Hexagonal

Hexagonal

A secondary lead mineral found in the oxidized zones of lead deposits, this mineral is characterized by its crystal form, high luster, and high specific gravity. The name is derived from two Greek words meaning "fire" and "form" in allusion to the apparent crystalline form it assumes on cooling from fusion.

Discovered in 1860, this mineral is named from the Greek word "to deceive" as it was often confused with other minerals. It is widely disseminated as an accessory constituent in all classes of rocks: igneous, sedimentary, and metamorphic. Fluorapatite is by far the most common species of this mineral group.

This mineral was named from the German nickname for the ore miners called "kupfernickel' (copper nickel); after Old Nick and his mischievous gnomes, because the ore seemed to contain copper but yielded none.

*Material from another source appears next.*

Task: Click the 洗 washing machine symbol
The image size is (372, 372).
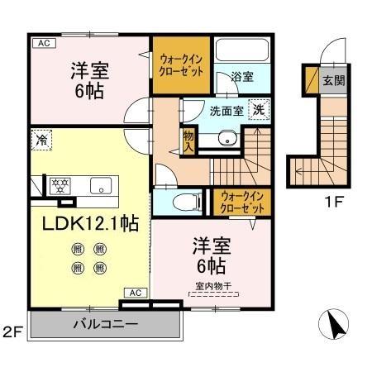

It is, however, a minor ore of nickel.

The principal ore of molybdenum, this mineral was named from the Greek word meaning "lead." Currently, this mineral is being researched as a possible replacement semiconductor for silicon transistors in electronic chips. It forms as an accessory mineral in granites and is commonly found in high temperature vein deposits and contact metamorphism.

Named in 1845 in honor of the English mineralogist ( ) William Miller (1801-1880) ( ) who first studied the crystals, this mineral forms as a low-temperature mineral often in cavities and as an alteration of other nickel minerals. It is commonly found as radiating and jack-straw clusters of shiny metallic acicular crystals, pale brass-yellow with an iridescent tarnish.

Discovered in 1840, this mineral was named for Lord Greenock (1783-1859). It is the most common mineral containing cadmium, but it is found only in a few localities and in small amounts, usually as an earth-coating on zinc ores, especially sphalerite. Cadmium is used in alloys for antifriction bearings, low-melting alloys, and in electroplating.

Discovered in 1832 and named after Niccolo Covelli (1790-1829), an Italian mineralogist and discoverer of the mineral at Mount Vesuvius, this mineral is characterized by its indigo-blue color. It is usually found as a secondary copper mineral in copper deposits and rarely occasionally as a volcanic sublimate.

This mineral is easily recognized by its red color and scarlet streak, high specific gravity, and cleavage. It is a low temperature hydrothermal mineral and the only important source of mercury. The name is from the Persian possibly meaning "dragon's blood."

Named after the Latin word for “alum”, this mineral is also called “alumstone.” It was discovered in Latium, Italy, in 1824 and is formed by sulfuric acid solutions acting on rocks rich in potash feldspar. In Marysvale, Utah, it has been mined and treated to recover potassium and aluminum.

Because of its solubility in water, this mineral is found only in arid and desert regions. In Chile, it is quarried, purified, and used as a source of nitrates. Nitrates are used in explosives and fertilizer.